* [DATA]
□ □ □ □
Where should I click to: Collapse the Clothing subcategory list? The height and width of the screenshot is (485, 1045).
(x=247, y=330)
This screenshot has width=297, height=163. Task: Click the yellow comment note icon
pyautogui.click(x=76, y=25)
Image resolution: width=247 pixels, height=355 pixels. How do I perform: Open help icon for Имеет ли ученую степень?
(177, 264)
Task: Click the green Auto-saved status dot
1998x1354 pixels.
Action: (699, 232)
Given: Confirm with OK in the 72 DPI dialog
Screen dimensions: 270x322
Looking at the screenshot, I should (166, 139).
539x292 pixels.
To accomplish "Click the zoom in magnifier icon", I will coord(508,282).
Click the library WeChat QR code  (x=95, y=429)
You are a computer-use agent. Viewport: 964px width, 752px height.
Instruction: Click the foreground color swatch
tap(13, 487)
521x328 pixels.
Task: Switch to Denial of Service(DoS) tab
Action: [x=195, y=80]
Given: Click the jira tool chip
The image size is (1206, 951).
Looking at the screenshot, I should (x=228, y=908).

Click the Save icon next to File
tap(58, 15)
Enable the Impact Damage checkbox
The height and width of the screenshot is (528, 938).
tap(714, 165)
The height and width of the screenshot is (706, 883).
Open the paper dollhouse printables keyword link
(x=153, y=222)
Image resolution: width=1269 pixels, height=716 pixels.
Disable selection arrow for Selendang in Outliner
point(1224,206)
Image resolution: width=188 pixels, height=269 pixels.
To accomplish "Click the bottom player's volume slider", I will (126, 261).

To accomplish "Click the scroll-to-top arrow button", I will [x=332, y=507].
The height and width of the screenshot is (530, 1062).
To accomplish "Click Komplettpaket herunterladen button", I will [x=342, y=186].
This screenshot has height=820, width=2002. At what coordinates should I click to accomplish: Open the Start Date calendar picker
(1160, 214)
□ □ □ □
* [YOUR TASK]
Work out how many lines in this data contain "button". Only that number should be given.

* [WRITTEN SOLUTION]
2